Show that $\mathrm{SO}(2)$ has index $2$ in $\operatorname{O}(2)$ . Deduce that every element in $\operatorname{O}(2)$ can be uniquely written as $r_{\theta}$ or $r_{\theta}s$ with $s=\begin{pmatrix}0&1\\ 1&0\end{pmatrix}$ and $r_{\theta}$ the matrix for rotation by $\theta$ . Show that

$sr_{\theta}=r_{-\theta}s.$
(b)

Mimic the method we used for dihedral groups to classify all irreducible finite-dimensional representations of $\operatorname{O}(2)$ .

Problem 29. Let $V$ be the space of functions on $\mathbb{C}^{2}$ that are polynomials in the coordinates $x$ and $y$ . Consider the (left) action of $\operatorname{GL}_{2}(\mathbb{C})$ on $V$ given by

(g\varphi)({\bf v})=\varphi(g^{-1}v)

(here, think of ${\bf v}=\begin{pmatrix}x\\ y\end{pmatrix}\in\mathbb{C}^{2}$ as a column vector).

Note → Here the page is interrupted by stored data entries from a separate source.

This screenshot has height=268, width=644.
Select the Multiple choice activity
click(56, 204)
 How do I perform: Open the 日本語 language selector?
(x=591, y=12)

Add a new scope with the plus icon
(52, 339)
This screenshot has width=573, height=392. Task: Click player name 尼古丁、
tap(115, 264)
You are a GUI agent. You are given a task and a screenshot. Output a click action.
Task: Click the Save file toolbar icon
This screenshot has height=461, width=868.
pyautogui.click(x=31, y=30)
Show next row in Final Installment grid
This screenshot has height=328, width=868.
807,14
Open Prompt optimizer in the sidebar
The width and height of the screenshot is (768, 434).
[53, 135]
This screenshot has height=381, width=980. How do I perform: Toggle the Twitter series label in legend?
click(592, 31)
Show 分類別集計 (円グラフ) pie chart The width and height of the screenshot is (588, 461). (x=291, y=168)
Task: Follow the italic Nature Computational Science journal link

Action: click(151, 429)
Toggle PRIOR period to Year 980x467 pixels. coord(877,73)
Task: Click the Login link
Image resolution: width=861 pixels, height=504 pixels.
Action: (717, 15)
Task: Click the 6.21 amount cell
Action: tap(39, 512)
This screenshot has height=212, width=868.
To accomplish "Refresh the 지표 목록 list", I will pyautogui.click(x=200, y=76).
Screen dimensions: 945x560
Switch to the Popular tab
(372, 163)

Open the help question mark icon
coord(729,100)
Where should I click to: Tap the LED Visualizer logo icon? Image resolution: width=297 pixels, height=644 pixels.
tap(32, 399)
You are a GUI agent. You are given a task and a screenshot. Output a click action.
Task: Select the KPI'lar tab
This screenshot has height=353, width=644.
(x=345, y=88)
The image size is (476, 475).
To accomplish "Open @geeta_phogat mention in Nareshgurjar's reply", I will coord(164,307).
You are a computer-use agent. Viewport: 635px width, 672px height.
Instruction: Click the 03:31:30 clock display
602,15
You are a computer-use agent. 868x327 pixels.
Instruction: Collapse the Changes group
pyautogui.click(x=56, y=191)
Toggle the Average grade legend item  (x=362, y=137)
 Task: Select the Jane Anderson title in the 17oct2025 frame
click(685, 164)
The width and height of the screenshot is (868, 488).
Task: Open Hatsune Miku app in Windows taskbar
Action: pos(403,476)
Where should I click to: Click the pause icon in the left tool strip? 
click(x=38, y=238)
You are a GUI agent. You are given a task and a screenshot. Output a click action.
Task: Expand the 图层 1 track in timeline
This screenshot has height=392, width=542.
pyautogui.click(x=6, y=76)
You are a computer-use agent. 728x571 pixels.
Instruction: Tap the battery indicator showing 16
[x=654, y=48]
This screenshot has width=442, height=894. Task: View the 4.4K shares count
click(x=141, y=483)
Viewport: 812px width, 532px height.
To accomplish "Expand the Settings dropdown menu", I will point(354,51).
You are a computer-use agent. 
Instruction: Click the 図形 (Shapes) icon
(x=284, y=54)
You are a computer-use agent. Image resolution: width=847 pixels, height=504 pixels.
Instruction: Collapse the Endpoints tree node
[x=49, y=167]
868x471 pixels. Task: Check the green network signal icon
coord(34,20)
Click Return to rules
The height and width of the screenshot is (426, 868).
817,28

Compute the derived action for the “standard” basis of $\mathfrak{sl}_{2}(\mathbb{C})$ given by $X=\begin{pmatrix}0&1\\ 0&0\end{pmatrix}$ , $Y=\begin{pmatrix}0&0\\ 1&0\end{pmatrix}$ , and $H=\begin{pmatrix}1&0\\ 0&-1\end{pmatrix}$ . You should get something involving the partial derivatives $\frac{\partial}{\partial x}$ and $\frac{\partial}{\partial y}$ .